EPFO, which works under the Union labour ministry, first invested in the CPSE ETF in January 2017 on the prodding of the finance ministry.

“The ministry wanted us to invest ₹3,000 crore, but we have agreed to invest ₹2,800 crore as of now,” the then central provident fund commission­er, VP Joy, had said in an interview in January 2017. “Mindless investment to achieve goals of the government always has its shortcomin­gs. EPFO has to understand that there is a difference between investors investing by informed choice, and poor workers’ money getting invested by compulsion through substandar­d ETFs,” said AK Padmanabha­n, a central board trustee of EPFO.

As of now, EPFO has invested in CPSE ETFs in three tranches beginning January 2017 and in Bharat 22 ETF in two tranches beginning November 2017. Overall, in both these instrument­s, the retirement fund body has invested a total of ₹5,507 crore.

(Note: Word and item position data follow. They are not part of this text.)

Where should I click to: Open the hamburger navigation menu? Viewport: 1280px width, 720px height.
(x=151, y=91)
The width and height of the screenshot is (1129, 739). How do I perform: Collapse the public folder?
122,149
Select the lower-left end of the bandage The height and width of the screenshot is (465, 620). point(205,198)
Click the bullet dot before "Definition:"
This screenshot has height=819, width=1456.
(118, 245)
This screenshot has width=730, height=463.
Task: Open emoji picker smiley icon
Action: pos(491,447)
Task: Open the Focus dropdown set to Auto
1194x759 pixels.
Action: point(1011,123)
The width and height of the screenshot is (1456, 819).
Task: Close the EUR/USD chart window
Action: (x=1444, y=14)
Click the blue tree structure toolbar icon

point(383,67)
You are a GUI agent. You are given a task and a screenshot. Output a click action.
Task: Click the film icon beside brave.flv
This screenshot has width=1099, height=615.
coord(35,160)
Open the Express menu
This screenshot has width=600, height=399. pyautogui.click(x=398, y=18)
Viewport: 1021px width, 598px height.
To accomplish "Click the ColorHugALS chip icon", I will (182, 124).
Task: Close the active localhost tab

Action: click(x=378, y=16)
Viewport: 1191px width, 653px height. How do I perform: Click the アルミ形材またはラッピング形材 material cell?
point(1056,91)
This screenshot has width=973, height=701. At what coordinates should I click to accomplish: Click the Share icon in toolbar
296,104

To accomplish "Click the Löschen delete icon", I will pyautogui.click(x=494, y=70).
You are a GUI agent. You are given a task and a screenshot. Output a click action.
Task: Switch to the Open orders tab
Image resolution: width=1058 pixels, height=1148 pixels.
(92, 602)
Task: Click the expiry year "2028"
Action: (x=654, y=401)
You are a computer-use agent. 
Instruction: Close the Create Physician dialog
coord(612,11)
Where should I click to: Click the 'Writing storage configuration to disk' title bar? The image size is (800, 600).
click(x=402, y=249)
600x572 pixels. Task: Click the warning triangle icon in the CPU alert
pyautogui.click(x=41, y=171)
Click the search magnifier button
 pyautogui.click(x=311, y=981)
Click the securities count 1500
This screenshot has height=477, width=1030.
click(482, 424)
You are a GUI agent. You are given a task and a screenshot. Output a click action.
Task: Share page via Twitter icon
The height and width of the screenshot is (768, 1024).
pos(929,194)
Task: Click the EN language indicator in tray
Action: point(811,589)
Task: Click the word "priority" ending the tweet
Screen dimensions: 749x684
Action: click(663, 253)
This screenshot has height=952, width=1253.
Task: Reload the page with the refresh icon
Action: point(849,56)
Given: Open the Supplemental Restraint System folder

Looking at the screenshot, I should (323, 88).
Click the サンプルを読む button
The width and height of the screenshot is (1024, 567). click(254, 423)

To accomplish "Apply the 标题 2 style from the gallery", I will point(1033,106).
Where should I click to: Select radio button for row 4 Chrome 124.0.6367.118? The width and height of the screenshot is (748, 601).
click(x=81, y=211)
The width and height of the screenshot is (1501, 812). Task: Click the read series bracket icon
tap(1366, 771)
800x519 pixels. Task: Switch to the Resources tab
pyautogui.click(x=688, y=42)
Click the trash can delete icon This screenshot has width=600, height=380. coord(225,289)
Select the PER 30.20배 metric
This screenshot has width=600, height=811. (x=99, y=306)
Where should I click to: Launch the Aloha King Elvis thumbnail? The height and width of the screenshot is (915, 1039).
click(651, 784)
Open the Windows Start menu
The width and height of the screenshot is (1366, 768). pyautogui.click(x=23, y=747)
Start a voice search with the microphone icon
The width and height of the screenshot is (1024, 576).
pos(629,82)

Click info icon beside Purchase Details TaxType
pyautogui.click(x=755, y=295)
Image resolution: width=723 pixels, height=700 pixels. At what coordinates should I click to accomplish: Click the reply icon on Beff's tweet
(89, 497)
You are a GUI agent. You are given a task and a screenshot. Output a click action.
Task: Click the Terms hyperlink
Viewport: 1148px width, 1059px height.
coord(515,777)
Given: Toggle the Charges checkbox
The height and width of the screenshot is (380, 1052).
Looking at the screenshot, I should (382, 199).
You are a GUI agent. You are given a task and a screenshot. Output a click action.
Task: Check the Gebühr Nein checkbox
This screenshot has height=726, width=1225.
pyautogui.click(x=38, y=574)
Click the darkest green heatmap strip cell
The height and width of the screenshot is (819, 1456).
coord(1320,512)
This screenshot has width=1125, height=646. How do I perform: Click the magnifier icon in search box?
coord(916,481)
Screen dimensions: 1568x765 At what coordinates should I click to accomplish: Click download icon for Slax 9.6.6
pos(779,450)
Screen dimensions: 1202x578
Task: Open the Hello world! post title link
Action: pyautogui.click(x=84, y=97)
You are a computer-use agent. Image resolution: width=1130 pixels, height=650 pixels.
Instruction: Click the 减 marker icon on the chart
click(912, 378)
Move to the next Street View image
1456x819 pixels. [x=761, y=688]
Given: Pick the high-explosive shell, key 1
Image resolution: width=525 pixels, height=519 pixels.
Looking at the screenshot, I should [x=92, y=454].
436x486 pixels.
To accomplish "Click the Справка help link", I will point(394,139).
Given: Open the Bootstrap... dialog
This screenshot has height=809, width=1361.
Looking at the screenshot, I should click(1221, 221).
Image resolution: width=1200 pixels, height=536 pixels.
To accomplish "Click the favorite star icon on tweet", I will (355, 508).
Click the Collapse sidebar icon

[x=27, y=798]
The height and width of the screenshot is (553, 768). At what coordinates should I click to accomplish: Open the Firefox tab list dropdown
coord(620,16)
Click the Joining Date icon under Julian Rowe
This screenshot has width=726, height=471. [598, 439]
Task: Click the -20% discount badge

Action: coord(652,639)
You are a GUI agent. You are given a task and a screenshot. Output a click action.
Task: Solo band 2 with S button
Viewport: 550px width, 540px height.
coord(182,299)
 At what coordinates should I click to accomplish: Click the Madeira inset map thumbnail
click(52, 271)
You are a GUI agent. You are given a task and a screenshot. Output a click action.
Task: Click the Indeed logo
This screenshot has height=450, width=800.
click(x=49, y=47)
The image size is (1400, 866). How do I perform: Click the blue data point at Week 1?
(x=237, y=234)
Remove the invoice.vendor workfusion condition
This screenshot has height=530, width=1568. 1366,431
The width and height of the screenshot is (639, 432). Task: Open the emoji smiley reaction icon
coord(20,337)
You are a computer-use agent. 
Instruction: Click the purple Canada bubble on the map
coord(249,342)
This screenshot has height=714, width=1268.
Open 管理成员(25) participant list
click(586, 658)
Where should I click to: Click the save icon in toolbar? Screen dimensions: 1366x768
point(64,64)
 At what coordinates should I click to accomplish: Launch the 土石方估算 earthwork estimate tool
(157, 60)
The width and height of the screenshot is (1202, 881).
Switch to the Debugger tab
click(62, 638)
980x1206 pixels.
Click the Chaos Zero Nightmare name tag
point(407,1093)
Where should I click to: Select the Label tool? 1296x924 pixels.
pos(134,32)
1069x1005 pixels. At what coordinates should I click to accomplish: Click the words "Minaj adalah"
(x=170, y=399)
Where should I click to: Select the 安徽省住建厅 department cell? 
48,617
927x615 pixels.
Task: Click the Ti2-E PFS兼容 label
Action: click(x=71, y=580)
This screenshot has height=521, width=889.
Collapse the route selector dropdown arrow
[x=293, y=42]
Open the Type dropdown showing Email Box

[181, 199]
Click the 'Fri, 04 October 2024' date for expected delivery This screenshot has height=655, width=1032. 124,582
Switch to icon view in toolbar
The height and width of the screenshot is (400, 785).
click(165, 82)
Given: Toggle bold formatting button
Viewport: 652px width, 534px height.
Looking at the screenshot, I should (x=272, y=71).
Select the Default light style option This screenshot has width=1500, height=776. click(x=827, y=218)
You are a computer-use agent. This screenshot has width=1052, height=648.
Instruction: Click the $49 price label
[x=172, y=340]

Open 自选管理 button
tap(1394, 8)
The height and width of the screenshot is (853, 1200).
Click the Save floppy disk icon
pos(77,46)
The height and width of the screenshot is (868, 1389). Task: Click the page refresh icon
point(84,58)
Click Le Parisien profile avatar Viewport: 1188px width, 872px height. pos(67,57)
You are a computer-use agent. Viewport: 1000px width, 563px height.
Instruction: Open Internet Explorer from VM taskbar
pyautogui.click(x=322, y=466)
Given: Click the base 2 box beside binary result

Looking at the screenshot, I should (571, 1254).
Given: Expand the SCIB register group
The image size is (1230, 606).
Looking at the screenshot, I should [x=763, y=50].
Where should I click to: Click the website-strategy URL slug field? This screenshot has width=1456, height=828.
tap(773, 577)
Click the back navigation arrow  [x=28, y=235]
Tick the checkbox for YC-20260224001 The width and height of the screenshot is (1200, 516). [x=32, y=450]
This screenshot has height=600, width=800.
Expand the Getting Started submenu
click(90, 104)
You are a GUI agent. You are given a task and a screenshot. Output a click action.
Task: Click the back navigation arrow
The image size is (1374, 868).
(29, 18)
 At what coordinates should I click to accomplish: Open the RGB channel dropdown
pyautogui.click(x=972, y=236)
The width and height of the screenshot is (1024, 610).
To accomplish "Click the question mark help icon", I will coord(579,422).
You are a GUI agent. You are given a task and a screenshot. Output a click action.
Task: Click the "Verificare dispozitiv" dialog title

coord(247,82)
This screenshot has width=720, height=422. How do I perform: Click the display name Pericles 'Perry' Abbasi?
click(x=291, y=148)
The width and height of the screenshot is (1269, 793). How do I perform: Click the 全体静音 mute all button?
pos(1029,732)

Experts said the two government-sponsored ETFs are unsuitable for investment­s by pension funds.

“Bharat 22 ETF or CPSE ETF are simply not good investment vehicles. They are tailored for achieving government goals, not EPFO subscriber­s’ goals. It’s not the right choice,” said Suresh Sadagopan, founder of Ladder7 Financial Advisories.

“I don’t see a lot of merit in such investment­s, that too when there are enough broad-index ETFs available to invest in.” The EPFO administra­tion is likely to consider further investment­s in ETFs at the Thursday meeting, an EPFO central board member said on condition of anonymity.

A labour ministry spokespers­on declined to comment.